I'm a novice mountain bike trail rider and i have to say I had an absolute blast sticking only with Hustle and Flow, the novice trail. The trails are very well marked for difficulty levels, and for the novice rider Hustle and Flow has several challenging and fun obstacles including shorter descents that you can cruise or bomb through, some angled terrain, several switchbacks (uphill and downhill) that are nicely banked, roots here and there to provide a bit of a technical challenge without being overwhelming, and some small jumps that you can either take and get some air or you can just ride over (or in many cases, ride beside). At the northern end is a nice little 'drop zone' where you can practice your drop skills off wooden ramps onto a slight downhill. Each drop is marked according to skill level with the novice being a small drop and the expert level having a much larger drop obviously. Portions of a few of the intermediate and expert trails are visible fairly easily from the novice trail and you can catch a look at several of the obstacles to help you decide if you "want to take the plunge" to a higher level of technical difficulty.
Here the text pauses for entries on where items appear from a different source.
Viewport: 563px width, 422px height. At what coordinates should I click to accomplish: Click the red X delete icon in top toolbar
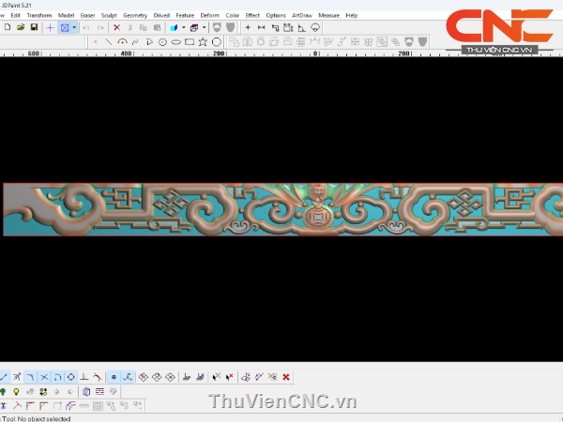click(116, 27)
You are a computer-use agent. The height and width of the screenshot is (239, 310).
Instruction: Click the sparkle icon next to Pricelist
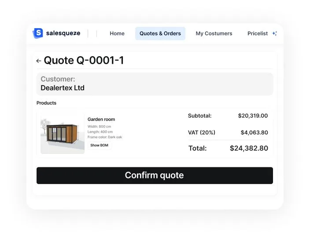274,33
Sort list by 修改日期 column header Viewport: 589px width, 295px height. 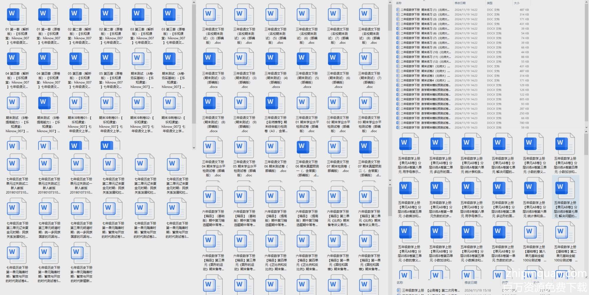[460, 3]
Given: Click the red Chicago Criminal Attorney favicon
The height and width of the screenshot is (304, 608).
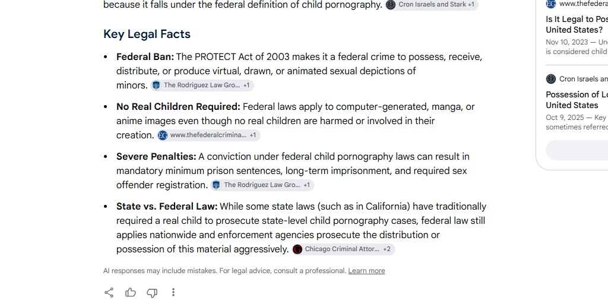Looking at the screenshot, I should click(x=297, y=249).
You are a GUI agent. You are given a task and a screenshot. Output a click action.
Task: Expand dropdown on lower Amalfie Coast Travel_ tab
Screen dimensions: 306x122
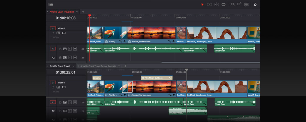click(x=73, y=66)
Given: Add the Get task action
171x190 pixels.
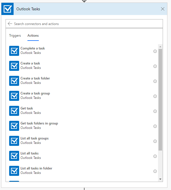Looking at the screenshot, I should (x=27, y=111).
The trail is situated in such a way that you can either ride it super hard and really work or you can cruise through some of the features and enjoy yourself. When I was there, I ran into 4 riders, all of whom were quite friendly, although they were all advanced riders so I got out of their way as they were riding and they voiced their appreciation.
The trails are marked quite well for the most part and although the ride isn't enormous, you can do multiple laps on the internal and the external loops for Hustle and Flow. I rode my Trek 820 quite hard through Hustle and Flow and the bike held up fine, as would most non-suspended mountain bikes or inexpensive entry-level bikes. The other riders on the trail (the advanced ones) all had full suspension bikes that definitely cost a few pesos, but i'm not sure if that level of bike is required for the more advanced trails (or if it just makes it more fun).
All in all, the trails were marked well, maintained well, they seemed well thought out, and I had a blast during the first of what will be several visits. Getting to the entrance is easy. Take 56th Avenue East exit off I-5 and follow it all the way east until it hits the dead end, which is about 50 yards from a very visible 'trail entrance' sign for the trails. I spoke to a guy who rides there a few times a month and he says that he hasn't had any problems with break-ins as the trail is becoming more of an attraction, but better safe than sorry (i.e. take your valuables, lock them up, etc).